> [Task to complete] Collect every line below that contains the word "Where".

> [Data entries]
++++++++

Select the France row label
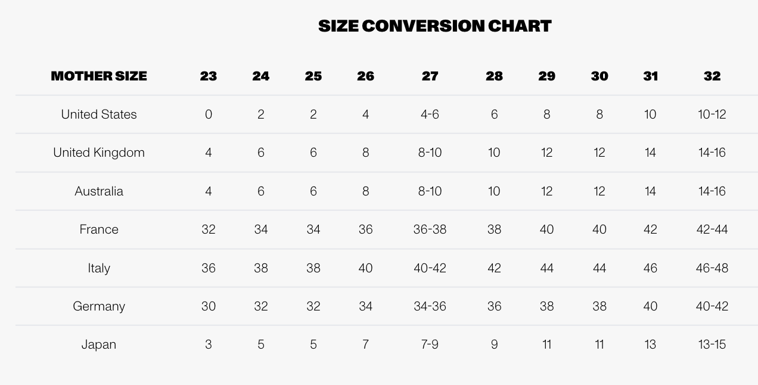758x385 pixels. coord(99,229)
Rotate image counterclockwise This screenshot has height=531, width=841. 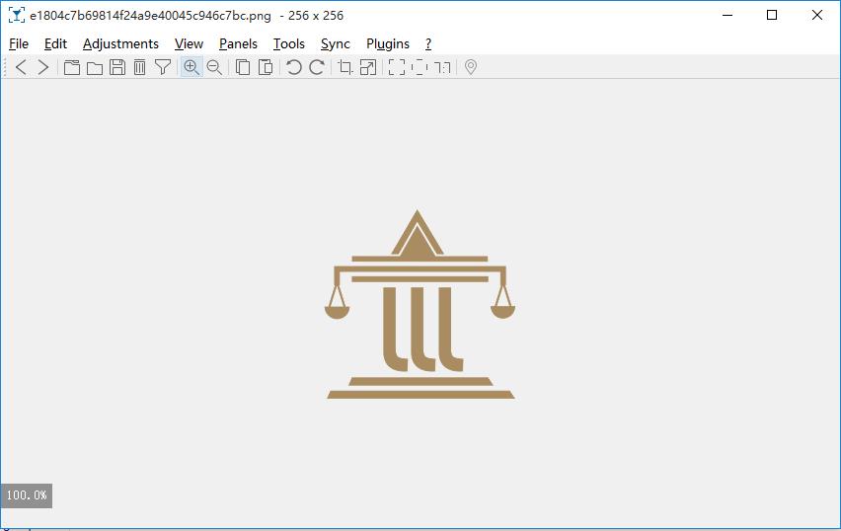click(294, 67)
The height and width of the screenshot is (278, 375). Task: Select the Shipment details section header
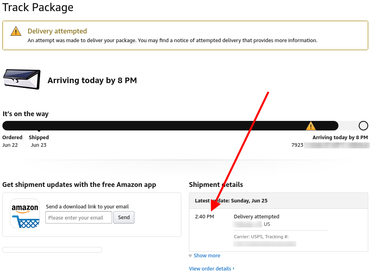(216, 185)
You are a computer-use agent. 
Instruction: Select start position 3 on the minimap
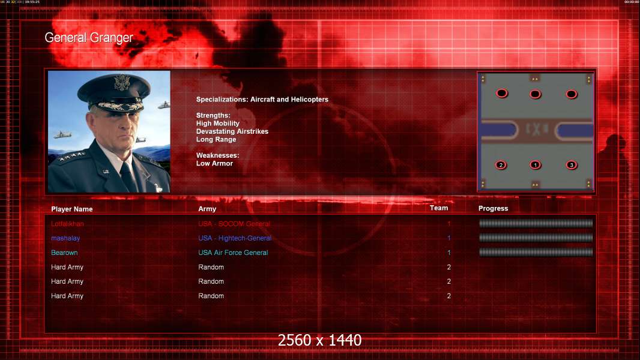[x=572, y=165]
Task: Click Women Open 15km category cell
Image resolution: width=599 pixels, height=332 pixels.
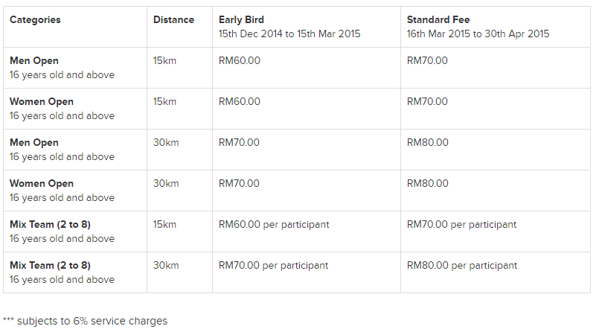Action: coord(75,109)
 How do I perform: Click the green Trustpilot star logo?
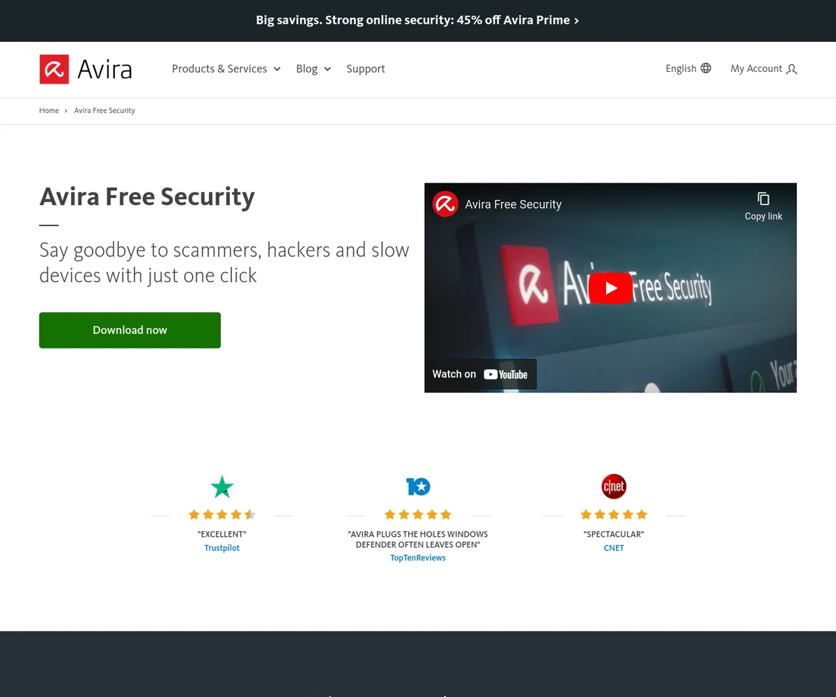222,487
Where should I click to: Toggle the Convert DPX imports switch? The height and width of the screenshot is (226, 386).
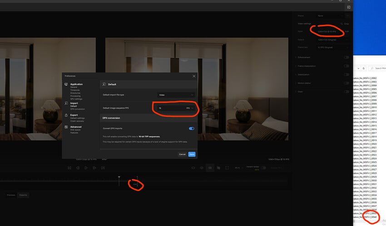tap(192, 129)
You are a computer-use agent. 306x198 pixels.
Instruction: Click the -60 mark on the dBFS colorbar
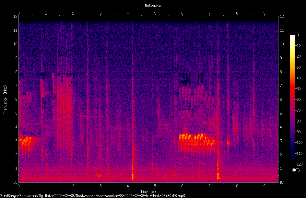click(298, 99)
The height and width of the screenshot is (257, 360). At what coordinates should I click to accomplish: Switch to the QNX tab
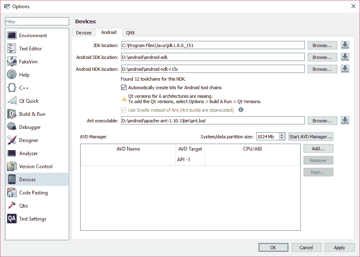click(x=130, y=33)
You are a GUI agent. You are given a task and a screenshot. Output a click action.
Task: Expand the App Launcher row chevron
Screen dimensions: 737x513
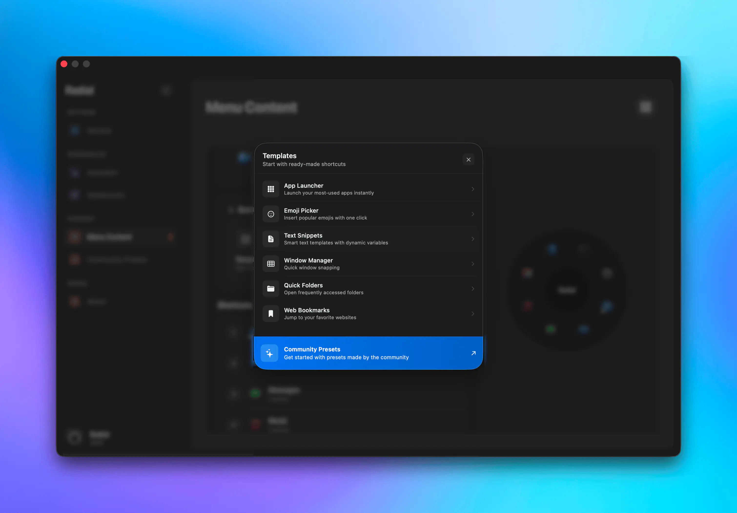tap(473, 189)
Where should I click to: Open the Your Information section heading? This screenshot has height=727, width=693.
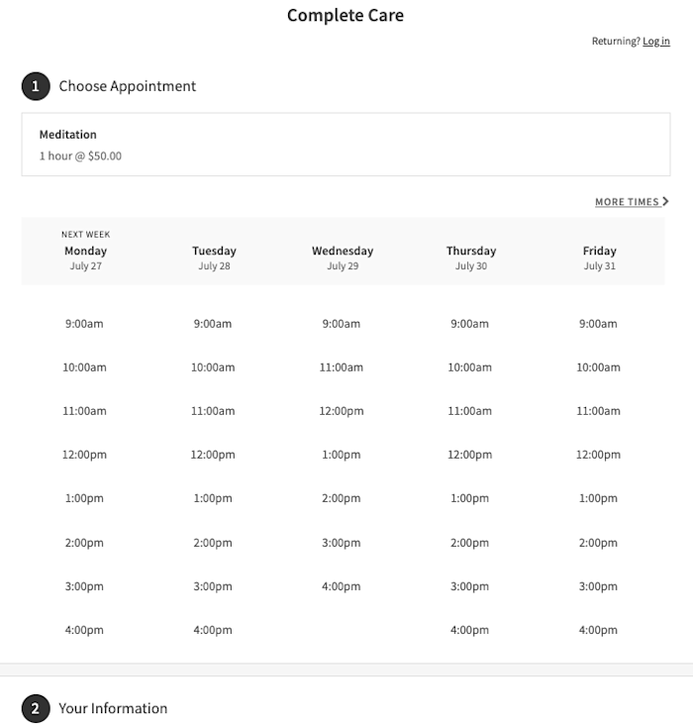coord(113,708)
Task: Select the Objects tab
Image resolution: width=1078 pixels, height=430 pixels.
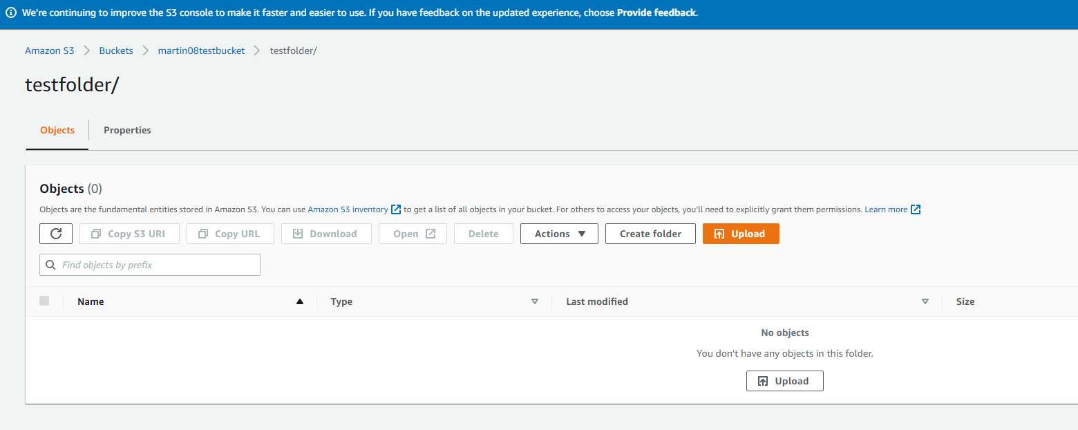Action: tap(57, 130)
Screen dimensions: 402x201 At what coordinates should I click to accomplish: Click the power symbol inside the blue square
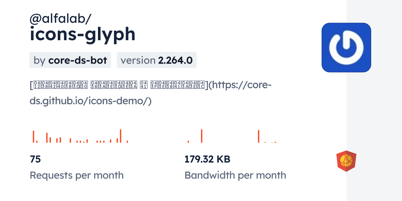346,47
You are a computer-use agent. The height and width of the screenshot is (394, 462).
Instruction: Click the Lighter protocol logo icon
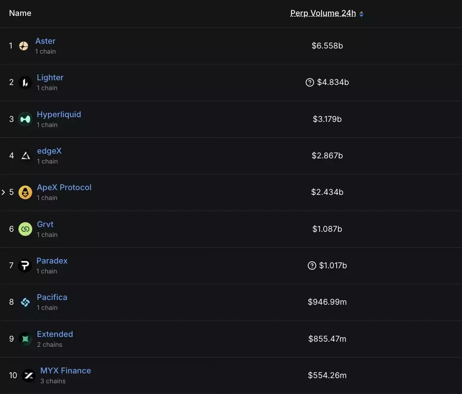[x=25, y=82]
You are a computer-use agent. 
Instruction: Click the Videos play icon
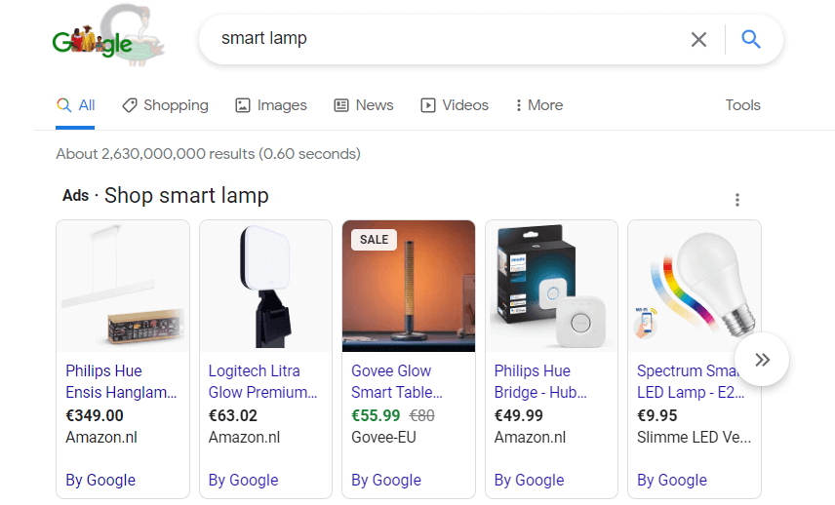click(428, 105)
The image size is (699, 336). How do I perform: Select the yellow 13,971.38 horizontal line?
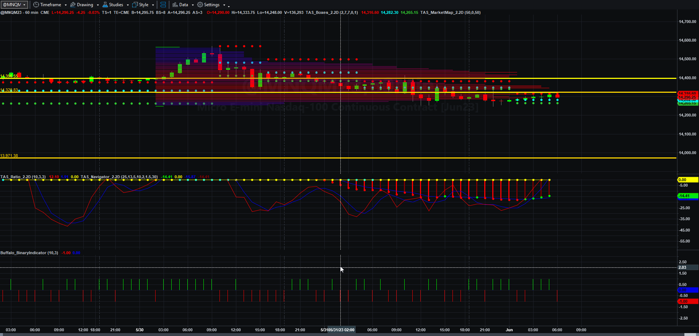338,158
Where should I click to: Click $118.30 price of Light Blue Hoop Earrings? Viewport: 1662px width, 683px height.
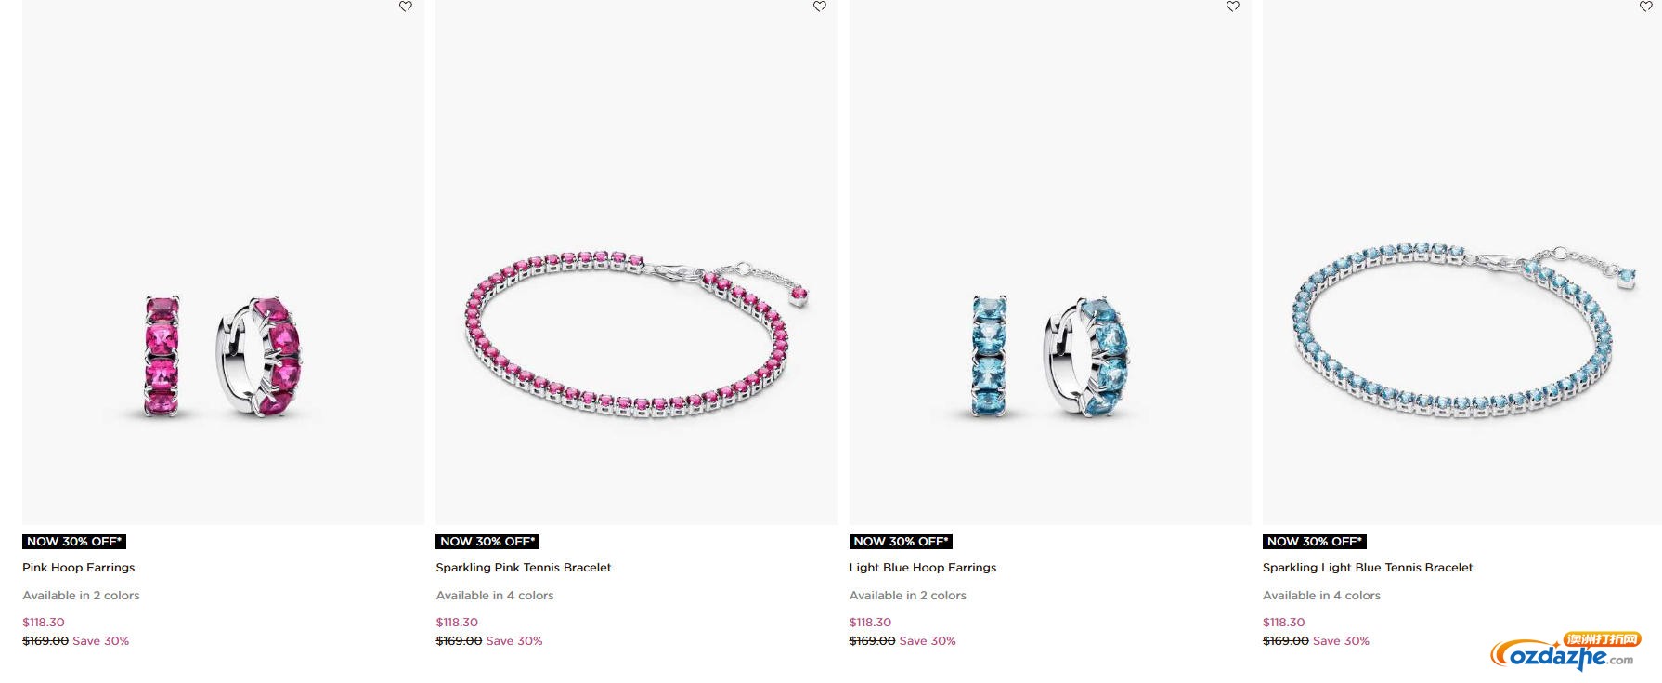[870, 623]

++++++++

> [Full solution]
Where should I click to: Toggle the Convert DPX imports switch? The height and width of the screenshot is (226, 386).
Where should I click to: Open the Your Information section heading? This screenshot has height=727, width=693.
Where should I click to: Click $118.30 price of Light Blue Hoop Earrings? Viewport: 1662px width, 683px height.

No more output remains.